Methodology
A Note on the Design of This Exhibit
This exhibit is designed to foreground the literacy narratives it analyzes. Taking advantage of its multimodal affordances as a born-digital text, I have embedded video clips throughout to incorporate the DALN narratives I analyze in their original video mode. Including video excerpts allows the narrators to speak for themselves—within the framing I provide—and, especially in the Performance section, the semiotic richness of the video narratives allows me to highlight paralinguistic features of the narratives to further explore the technological literacy identities narrators construct. In the Methodology section where I introduce the seven narratives I analyze, I link each narrative to its record in the DALN to allow exhibit viewers to watch the videos in their entirety and examine their metadata. The ability to make the primary source data I work with here accessible to exhibit viewers is one of the most valuable aspects of the DALN. Unlike most qualitative research projects where practical impediments and ethical regulations on research involving human subjects prevent scholars from being able to open data up for audience examination, the DALN’s informed consent process makes its narratives available to the public. This methodological context allows exhibit viewers to grapple with the data themselves and to interrogate the interpretations I offer here, as H. Lewis Ulman describes in his exhibit in this collection.
In terms of page design, the video clips are placed alongside the text that directly analyzes them, letting viewers choose whether to read my analysis first or watch the videos first. The analysis I offer is represented in “traditional paper format,” making extensive use of written text to analyze the video narratives. Especially given the scholarly genre of this publication, using written text to comment in detail on the narratives and theorize them in the context of existing literature seemed like the best way to make my interpretation accessible to an academic audience accustomed to approaching complex arguments in this mode. Unlike a print text, however, to facilitate screen reading I have divided the written text for the exhibit into one- or two-paragraph sized chunks to limit the amount of content on each page to about one screen-full. To help viewers read through these short chunks of text, I use back and forward arrows at the bottom of each page to let viewers move between pages within sections, while the navigation menu on the left lets viewers move between sections.
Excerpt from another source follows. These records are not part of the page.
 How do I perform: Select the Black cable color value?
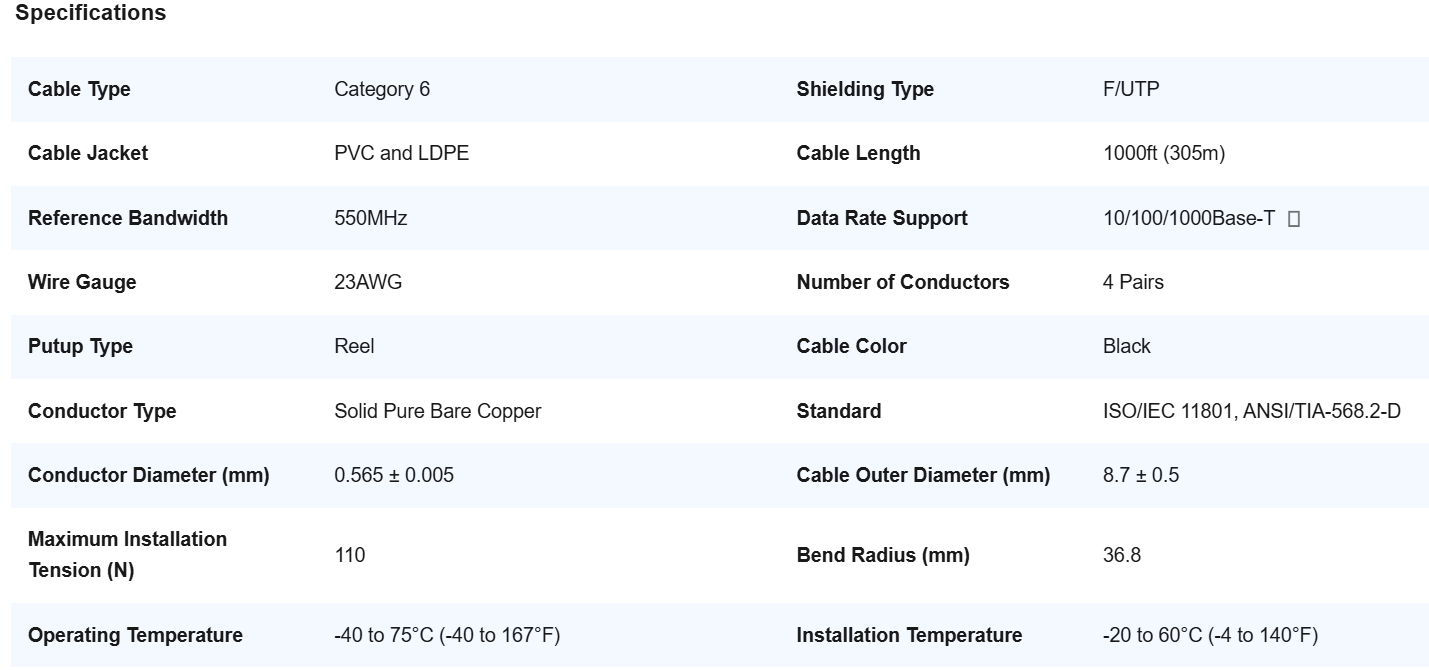1126,346
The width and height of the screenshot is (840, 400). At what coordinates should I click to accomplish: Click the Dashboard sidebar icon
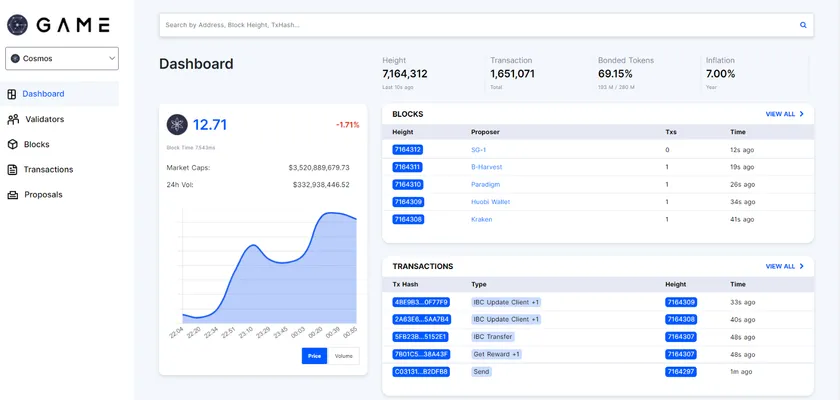(12, 94)
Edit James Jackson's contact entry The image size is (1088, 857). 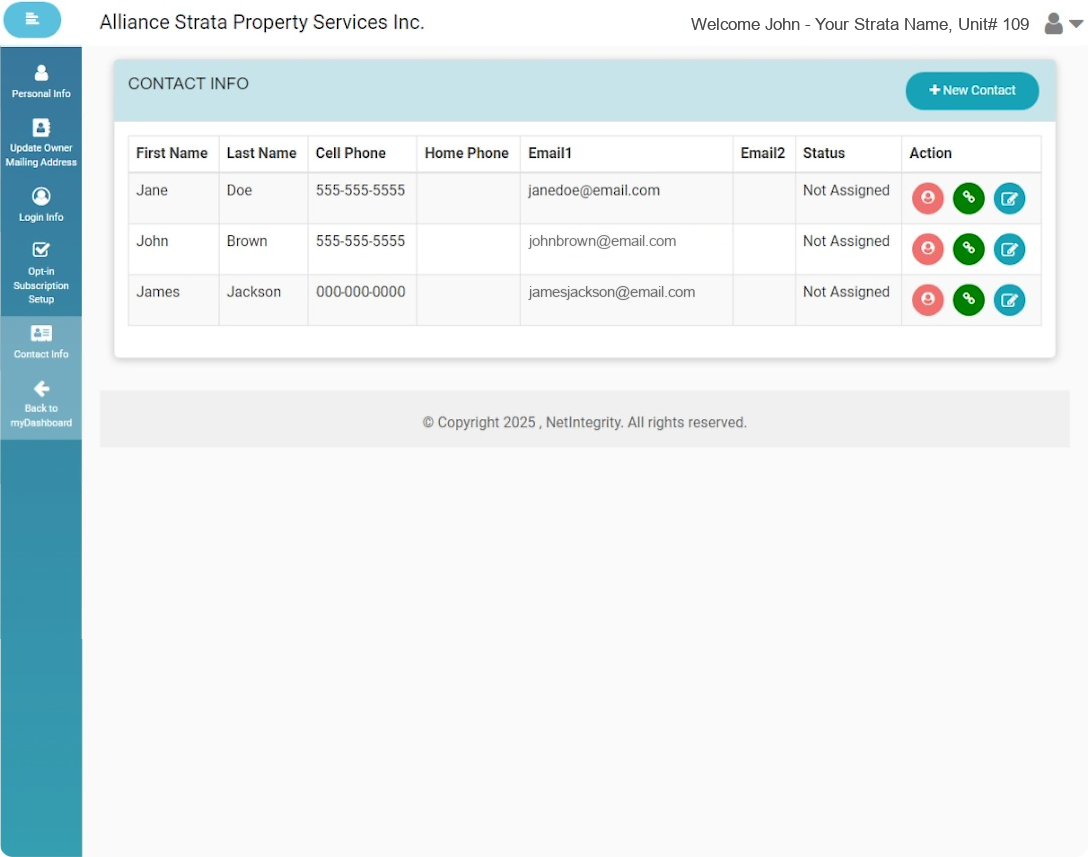coord(1010,300)
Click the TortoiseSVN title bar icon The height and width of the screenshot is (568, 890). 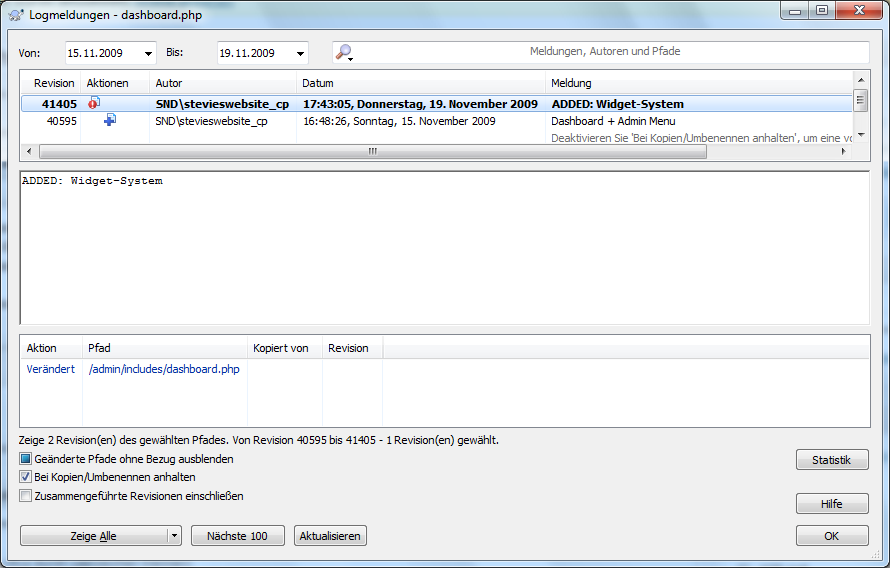coord(16,13)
The exhibit takes advantage of its digital multimodal presentation format with several other important design features. The sections are color-coded to clearly distinguish them from one another and the body sections are also identified with a color-coded, hand-drawn graphic that visually represents the theme of each section. The use of a childlike, handwriting-style font—Kid TYPE Ruled—for the section headings and a hand-drawn, section-color-coded game board as the exhibit’s navigation map on its opening page visually situates the narratives I analyze in the contributors’ childhoods. The non-technological nature of the body section illustrations, the heading font, and the navigation map also point to an important, but subtle, detail that comes through in the stories the narrators tell about their early experiences with computers, discussed in the Details section: these childhood technology experiences are couched as part of the “normal” flow of school and play activities the narrators engaged in as children. Their depiction of widespread computer use in home and school settings characterized by play and social relationships is one of the generational touchstones I argue these narrators use to identify with their peers. These visual details are designed to gesture toward the relationship between the technological literacy experiences narrators describe and the wider literacy ecology in which they were situated as children.
The design for this exhibit strives to take advantage of the multimodal affordances of its digital medium and capitalize on its networked connectivity to connect my use of DALN narratives to their original context in the archive. I have composed and laid out the text in a way that balances the alphabetic text emphasis of scholarly publication with the material conditions of screen reading in an attempt to encompass the benefits of both modes. It is my hope that viewers find the process of navigating through my exhibit and engaging with its video media a seamless and meaningfully multiliterate experience.